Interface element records
☆ ☆ ☆ ☆
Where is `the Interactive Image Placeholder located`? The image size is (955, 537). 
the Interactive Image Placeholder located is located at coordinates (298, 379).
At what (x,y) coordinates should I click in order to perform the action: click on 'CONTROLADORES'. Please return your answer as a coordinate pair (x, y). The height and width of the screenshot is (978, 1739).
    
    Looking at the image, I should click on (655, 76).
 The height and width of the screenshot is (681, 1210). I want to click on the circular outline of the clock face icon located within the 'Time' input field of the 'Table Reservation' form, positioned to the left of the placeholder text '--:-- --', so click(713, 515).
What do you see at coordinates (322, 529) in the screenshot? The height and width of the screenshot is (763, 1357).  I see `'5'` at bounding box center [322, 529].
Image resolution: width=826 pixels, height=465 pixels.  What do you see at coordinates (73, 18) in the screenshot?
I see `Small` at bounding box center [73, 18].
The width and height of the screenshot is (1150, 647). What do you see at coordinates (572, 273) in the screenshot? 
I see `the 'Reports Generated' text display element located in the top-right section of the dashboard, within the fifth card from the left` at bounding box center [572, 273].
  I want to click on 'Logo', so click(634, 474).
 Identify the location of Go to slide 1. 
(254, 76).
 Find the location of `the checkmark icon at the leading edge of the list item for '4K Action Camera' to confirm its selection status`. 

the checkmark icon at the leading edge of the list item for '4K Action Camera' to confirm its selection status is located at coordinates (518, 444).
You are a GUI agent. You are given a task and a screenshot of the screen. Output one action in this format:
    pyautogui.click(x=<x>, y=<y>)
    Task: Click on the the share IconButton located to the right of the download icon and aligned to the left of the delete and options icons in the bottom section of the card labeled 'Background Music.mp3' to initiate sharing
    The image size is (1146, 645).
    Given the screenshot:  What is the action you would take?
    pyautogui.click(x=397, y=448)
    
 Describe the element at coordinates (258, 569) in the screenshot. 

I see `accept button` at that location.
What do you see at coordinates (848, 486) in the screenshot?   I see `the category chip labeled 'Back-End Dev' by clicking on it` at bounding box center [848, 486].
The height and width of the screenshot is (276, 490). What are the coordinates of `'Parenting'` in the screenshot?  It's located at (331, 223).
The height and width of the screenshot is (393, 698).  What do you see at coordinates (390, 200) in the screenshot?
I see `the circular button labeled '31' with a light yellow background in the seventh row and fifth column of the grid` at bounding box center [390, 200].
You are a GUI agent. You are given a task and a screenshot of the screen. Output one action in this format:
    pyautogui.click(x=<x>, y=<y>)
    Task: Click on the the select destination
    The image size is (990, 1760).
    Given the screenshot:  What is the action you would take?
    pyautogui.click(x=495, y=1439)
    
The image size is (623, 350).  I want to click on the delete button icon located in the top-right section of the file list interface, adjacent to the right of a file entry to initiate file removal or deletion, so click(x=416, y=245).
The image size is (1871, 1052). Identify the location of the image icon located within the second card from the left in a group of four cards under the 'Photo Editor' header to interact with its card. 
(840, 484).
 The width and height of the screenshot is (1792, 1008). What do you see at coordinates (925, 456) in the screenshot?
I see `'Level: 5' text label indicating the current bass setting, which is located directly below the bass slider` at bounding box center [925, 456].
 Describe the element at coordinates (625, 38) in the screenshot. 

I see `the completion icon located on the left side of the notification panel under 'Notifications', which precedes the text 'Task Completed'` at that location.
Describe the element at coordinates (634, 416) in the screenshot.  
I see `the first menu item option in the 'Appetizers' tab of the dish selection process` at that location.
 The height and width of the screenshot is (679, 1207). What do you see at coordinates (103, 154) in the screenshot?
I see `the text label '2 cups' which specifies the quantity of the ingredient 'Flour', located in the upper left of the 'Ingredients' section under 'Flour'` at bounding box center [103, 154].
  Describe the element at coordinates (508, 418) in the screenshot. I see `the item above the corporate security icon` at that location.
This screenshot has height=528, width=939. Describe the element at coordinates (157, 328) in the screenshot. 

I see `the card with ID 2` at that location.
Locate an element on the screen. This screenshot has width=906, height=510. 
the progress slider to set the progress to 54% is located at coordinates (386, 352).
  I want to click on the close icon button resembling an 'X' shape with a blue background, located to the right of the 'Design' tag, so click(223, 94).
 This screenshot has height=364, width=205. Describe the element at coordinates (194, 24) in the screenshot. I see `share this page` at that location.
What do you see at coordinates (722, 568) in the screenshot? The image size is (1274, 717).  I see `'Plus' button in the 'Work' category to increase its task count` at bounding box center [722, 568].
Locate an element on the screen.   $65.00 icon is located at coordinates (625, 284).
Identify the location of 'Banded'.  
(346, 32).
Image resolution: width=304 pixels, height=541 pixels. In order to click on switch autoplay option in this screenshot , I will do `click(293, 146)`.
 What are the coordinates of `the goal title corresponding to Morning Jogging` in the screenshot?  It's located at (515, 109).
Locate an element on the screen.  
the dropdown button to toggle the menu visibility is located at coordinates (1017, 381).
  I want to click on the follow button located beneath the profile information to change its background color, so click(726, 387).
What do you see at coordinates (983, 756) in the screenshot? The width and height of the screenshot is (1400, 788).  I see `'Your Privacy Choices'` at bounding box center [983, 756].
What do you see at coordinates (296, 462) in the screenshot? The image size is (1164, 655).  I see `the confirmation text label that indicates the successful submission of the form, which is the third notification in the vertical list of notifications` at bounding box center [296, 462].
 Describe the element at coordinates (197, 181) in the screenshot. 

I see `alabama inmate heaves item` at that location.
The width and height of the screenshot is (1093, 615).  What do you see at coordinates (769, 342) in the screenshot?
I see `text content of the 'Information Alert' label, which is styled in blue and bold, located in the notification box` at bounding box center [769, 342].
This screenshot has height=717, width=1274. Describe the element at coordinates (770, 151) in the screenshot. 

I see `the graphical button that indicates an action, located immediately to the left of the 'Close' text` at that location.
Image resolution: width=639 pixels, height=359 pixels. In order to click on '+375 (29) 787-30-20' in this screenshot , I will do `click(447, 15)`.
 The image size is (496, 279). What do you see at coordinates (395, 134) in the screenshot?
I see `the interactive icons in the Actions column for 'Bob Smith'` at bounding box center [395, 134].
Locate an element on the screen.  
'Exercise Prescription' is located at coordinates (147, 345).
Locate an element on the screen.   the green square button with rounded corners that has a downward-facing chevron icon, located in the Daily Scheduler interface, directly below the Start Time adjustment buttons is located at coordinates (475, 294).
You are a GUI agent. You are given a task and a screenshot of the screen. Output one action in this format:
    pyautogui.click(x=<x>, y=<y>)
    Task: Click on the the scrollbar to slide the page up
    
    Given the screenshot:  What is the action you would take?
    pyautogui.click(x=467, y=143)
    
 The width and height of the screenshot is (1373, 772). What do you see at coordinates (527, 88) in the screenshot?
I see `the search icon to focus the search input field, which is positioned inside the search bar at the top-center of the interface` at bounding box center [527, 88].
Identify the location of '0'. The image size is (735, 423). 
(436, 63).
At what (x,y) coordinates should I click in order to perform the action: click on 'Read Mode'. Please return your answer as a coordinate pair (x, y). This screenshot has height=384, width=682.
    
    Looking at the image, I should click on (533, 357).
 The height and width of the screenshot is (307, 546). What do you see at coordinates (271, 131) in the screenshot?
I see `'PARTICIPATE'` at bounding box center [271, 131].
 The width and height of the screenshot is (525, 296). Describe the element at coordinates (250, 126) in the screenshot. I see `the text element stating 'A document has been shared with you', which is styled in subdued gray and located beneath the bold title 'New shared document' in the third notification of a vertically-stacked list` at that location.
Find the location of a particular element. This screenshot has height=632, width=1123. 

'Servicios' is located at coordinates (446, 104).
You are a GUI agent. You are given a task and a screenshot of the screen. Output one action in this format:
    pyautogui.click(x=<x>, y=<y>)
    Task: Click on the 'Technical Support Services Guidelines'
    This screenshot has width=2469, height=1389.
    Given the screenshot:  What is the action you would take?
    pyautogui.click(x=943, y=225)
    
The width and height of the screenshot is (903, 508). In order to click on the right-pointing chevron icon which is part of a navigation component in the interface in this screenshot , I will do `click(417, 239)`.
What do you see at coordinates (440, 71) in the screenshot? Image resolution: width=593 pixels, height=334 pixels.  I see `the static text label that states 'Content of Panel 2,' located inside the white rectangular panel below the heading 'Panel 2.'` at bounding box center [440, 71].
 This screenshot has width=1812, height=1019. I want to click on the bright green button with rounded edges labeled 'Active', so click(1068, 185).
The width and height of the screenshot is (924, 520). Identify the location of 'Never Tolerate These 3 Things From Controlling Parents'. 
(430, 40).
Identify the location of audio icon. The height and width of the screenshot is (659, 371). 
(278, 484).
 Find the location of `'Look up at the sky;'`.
☆ ☆ ☆ ☆
### Problem
Gather every line in the rows above that contains the string "third", and copy each one in full. Case matters.

### Answer for this exercise
What do you see at coordinates (296, 462) in the screenshot? The image size is (1164, 655).  I see `the confirmation text label that indicates the successful submission of the form, which is the third notification in the vertical list of notifications` at bounding box center [296, 462].
 The width and height of the screenshot is (525, 296). Describe the element at coordinates (250, 126) in the screenshot. I see `the text element stating 'A document has been shared with you', which is styled in subdued gray and located beneath the bold title 'New shared document' in the third notification of a vertically-stacked list` at that location.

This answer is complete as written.